Though the aforementioned track makes more overt use of modern synthesizers, this album’s seamless integration of the modern and the prehistoric allows it to remain entirely unified in its vision. “Nyx” remains perfectly balanced in this regard, with its distant chants and thudding percussion seemingly echoing off catacomb walls. Even the electronic drones hark back to a time long past, bolstering a ghostly flute melody as they illuminate mysterious sacraments. Additional voices and soundscapes trickle into the mix, filling the atmosphere so tactfully that one might not realize their submergence until the song releases its grip on the senses.

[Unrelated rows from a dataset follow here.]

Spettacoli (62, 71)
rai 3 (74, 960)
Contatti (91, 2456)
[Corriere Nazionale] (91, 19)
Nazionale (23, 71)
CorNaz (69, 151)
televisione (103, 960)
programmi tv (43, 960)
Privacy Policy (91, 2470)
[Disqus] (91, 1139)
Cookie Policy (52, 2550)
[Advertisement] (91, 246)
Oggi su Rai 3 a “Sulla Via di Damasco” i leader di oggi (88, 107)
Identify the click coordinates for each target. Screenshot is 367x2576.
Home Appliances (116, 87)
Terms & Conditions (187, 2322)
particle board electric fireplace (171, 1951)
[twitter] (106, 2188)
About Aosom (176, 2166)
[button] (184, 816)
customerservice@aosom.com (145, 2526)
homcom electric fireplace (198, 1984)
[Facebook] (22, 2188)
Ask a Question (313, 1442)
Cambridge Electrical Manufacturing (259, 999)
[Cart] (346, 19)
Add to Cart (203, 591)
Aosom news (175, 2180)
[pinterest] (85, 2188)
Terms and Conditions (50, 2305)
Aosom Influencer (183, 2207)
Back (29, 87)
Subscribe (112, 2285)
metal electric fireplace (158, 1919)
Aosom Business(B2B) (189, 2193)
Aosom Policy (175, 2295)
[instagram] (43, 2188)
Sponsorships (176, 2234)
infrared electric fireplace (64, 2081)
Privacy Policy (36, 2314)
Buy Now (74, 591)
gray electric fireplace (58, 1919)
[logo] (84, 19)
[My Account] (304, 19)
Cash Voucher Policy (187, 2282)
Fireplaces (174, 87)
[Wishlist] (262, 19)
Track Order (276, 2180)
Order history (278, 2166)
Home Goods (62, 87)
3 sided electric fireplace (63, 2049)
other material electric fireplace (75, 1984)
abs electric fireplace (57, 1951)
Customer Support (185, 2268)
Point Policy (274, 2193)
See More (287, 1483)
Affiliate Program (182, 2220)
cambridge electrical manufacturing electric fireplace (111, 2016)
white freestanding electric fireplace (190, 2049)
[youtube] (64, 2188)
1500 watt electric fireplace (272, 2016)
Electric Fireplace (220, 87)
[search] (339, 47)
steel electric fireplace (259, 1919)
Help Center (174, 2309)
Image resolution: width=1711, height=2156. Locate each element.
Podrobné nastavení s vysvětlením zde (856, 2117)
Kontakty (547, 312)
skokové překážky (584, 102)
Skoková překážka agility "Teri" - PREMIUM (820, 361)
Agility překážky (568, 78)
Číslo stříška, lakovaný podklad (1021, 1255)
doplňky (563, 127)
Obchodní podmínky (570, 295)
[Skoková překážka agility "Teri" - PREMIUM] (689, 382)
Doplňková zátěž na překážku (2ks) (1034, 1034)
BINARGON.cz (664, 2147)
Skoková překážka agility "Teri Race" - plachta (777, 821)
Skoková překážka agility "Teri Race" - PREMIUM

Howling winds begin the last and longest track “Eschaton,” as Merkouri’s spellbinding laments beckon listeners into the shaman’s cave for one last rite of passage. She and Zafiriadis create a cyclopean choral, free-flowing from hair-raising shrieks to oceanic swells. Their ability to simultaneously build tension to a breaking point while assuaging the listener into a trance, imparting a state of mental limbo between paranoia and prayerful tranquility. This particular track’s use of field recordings emphasize the transportive qualities of this record.
Martyria aren’t interested in simply recording interesting textures, instead taking listeners to the source through their authentically mystical expression. From its opening bell toll until its last notes fade into the annals of time, this tremendous debut succeeds not only as an incredible amalgamation of ritual ambient and world music, but an exercise in eschatological internalization.